Fragment dokumentu>

Sebastian Imielski - "Szkoła na wzgórzu"
Wydawnictwo: Sumptibus
liczba stron: 400
kategoria : thriller/ sensacja/kryminał 















          Mówią, że internet psuje społeczność, odciąga młodych od nauki, że przewala się godziny na portalach społecznościowych, nasze plecy robią się okrągłe, a kręgi szyjne doznają zwyrodnienia jeszcze przed pójściem do pracy zawodowej...... ale, gdyby nie książkowe społeczności i szeptane recenzje w życiu nie trafiłabym na Sebastiana Imielskiego i jego "Szkołę na wzgórzu". W ogóle nie przeczytałabym wielu książek a szczególnie wyśmienitych dzieł naszych rodzimych debiutantów.
          Kolejny raz "odkryta" zupełnie przypadkowo - doskonała książka, doskonały Pisarz!!!!
         Jak oglądaliście serial "Belfer", to jest to właśnie ten klimat i cieszę się, że go oglądałam, bo mogłam sobie wyobrazić takiego właśnie belfra Sylwestra Cichego (nazwisko idealnie pasuje do charakteru), trochę właśnie takiego cichego, trochę fajtłapę, ale idealnego "tropiciela" i upierdliwego poszukiwacza prawdy. Więc jak podstawiłam sobie postać Maćka Stuhra pod Sylwestra Cichego, to książkę czytało mi się wyśmienicie!
          Fabuła genialna - szkoła na prowincji, nauczyciel (tutaj S.Cichy) zatrudniony na zastępstwo, zaginięcie jednej uczennicy, prowadzenie dochodzenia na własną rękę... a dzięki pomocy dziennikarza z pewnego brukowca zostaje odkryta jeszcze jedna zbrodnia sprzed 25 laty dokonana na uczennicy tejże szkoły.
          Jaki ma z tym wszystkim związek dyrektor szkoły, ksiądz i bibliotekarka? i dlaczego  Sylwester trafił do tej szkoły, przed kim czy przed czym "uciekał"  - musicie to przeczytać!
          To naprawdę doskonały kryminał, świetne akcje, bohaterowie, po prostu idealnie napisana książka!!!!!!!



cytat: "Przeszłość. Tutaj to słowo klucz. Wytrych do rozwikłania najmroczniejszych sekretów. Przez lata nikt nie chciał go dotykać. Ze strachu?. Szkoła uczy i karze niepokornych"    

8 czerwca 2018

Pierwsza, druga, trzecia - ale to nie godziny








Magda Stachula  - "Trzecia"

Materiał>
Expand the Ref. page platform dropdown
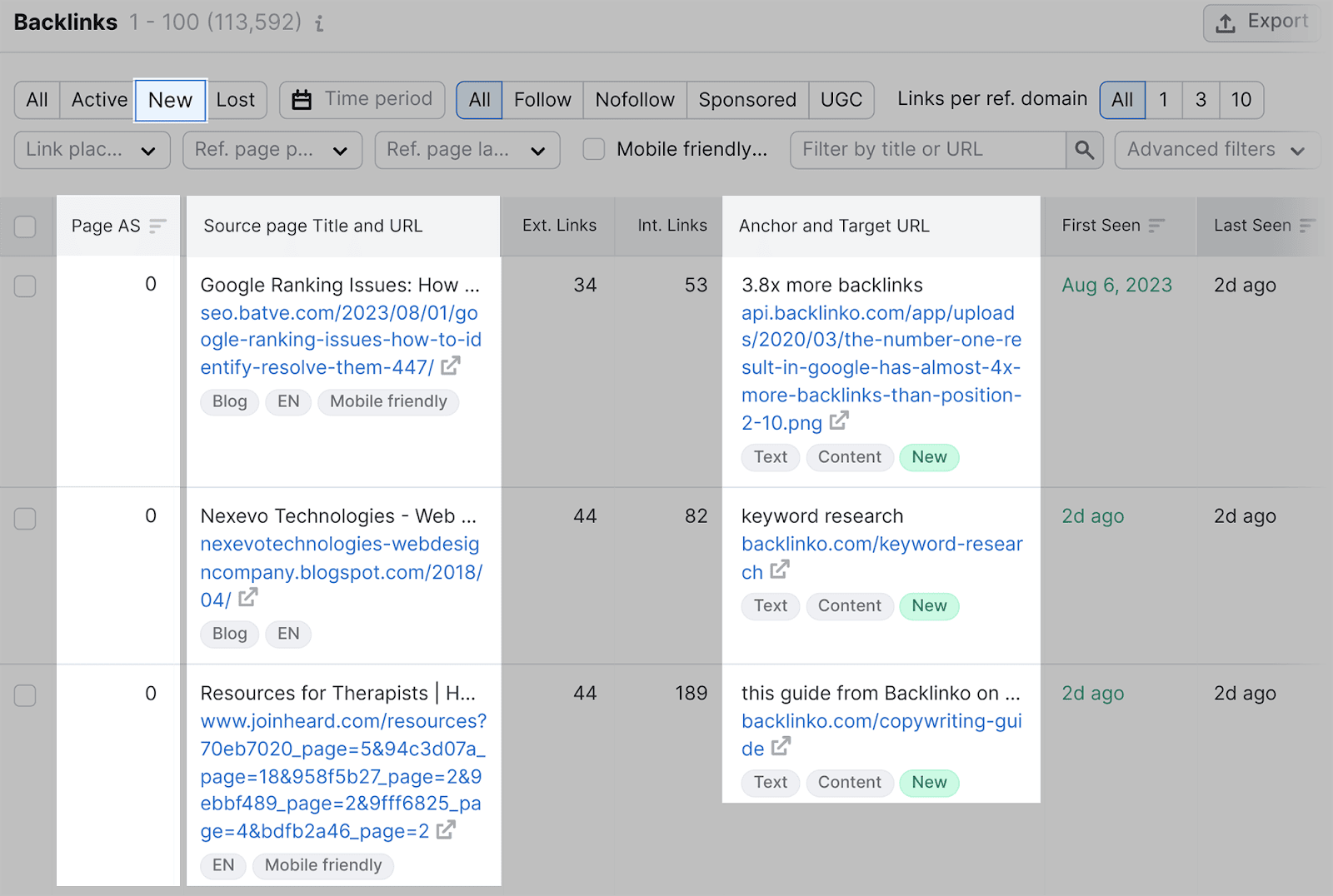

Opis zadania> Zredaguj fragment recenzji, zaczynając od „Jaki ma z tym” i kończąc na „idealnie napisana książka!!!!!!!”, zastępując w nim „bibliotekarka” wyrazem „sekretarka”.

Wynik zadania>
Jaki ma z tym wszystkim związek dyrektor szkoły, ksiądz i sekretarka? i dlaczego  Sylwester trafił do tej szkoły, przed kim czy przed czym "uciekał"  - musicie to przeczytać!
          To naprawdę doskonały kryminał, świetne akcje, bohaterowie, po prostu idealnie napisana książka!!!!!!!